Am schwierigsten zu erreichen ist als vierte Dimension das Vertrauen in die eigenen Bewertungen, die Journalismus liefern sollte. Im Medizinjournalismus hilft es hier oft kaum weiter, sich durch Eminenzen oder das beliebte Format der Gegenüberstellung verschiedener Expertenaussagen nach dem Motto „Er sagt, sie sagt“ neutral aus der Affäre zu ziehen. Wo Evidenz und sicheres Wissen verfügbar sind, greift der beliebte „View from Nowhere“ – die journalistische Objektivitätsnorm – zu kurz. Ein guter Medizinjournalist nutzt den Schatz der Objektivität im Kern selbst für eine Bewegung, bei der er oder sie im Grunde wie ein Kameramann von einer Szene in die Totale zoomt, um den Kontext der Geschichte sichtbar zu machen: „Ich bin hier vor Ort, Du nicht, lass mich Dir davon eine Geschichte erzählen, die zu lesen lohnt.“ Autorität beginnt mit Wahrhaftigkeit, nicht mit der Obsession, stets der erste sein zu wollen, der Unsinn verbreitet.
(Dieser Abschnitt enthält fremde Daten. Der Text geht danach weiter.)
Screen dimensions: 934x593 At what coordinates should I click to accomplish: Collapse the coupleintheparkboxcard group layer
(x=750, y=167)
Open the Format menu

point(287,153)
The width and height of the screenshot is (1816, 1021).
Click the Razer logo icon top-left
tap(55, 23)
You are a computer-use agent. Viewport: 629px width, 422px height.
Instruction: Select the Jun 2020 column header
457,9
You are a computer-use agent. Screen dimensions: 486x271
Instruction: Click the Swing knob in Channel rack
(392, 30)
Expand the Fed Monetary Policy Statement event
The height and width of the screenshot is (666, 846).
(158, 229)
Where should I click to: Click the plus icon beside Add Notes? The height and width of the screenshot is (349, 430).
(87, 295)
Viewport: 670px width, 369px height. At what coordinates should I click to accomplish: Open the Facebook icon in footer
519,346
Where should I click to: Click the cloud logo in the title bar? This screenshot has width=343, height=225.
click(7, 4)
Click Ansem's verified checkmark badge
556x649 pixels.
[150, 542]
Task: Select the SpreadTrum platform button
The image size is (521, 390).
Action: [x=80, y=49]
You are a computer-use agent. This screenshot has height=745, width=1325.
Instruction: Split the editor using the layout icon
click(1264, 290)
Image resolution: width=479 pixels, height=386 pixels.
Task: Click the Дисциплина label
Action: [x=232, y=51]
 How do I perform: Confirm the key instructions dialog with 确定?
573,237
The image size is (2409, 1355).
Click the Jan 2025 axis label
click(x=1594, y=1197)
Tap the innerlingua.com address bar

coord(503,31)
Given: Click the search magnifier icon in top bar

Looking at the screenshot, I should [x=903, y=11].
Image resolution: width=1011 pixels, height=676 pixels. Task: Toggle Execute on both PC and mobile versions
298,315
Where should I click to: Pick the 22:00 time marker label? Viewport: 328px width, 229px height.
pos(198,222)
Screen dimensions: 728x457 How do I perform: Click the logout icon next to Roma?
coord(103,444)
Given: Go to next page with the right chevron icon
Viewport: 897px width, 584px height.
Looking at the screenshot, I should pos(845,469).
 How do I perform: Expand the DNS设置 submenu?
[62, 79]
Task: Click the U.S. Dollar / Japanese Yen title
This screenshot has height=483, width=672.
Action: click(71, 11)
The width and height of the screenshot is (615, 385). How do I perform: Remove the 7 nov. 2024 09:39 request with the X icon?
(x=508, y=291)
Mehr Wissen, den Nachrichtenstrom bewerten, korrekte Fakten zeitnah sammeln, unter der Oberfläche der Propaganda nach erzählenswerten Geschichten zu schürfen, Datenbanken anzapfen und Quellen anrufen, überprüfen, was man hört oder gelesen hat: Wer diese Grundsätze beherzigt, wird öfter mal Medizinthemen mit Evidenz in Redaktionen unterbringen, solange in deren Brust noch das Herz von Journalisten schlägt.

QUELLEN:

1. Monika Kennedy: “Schockdiagnose: Mein Bierbauch war ein Tumor“, Bild.de, 19.6.2012

2. Klaus Koch: “Gefährliche Therapie”, Süddeutsche Zeitung, 09.08.2000, Ausg. Deutschland, S. 12

3. Matthias Kohring (2004): “Vetrauen in Journalismus. Theorie und Empirie.”, Uvk Verlag, 302 S.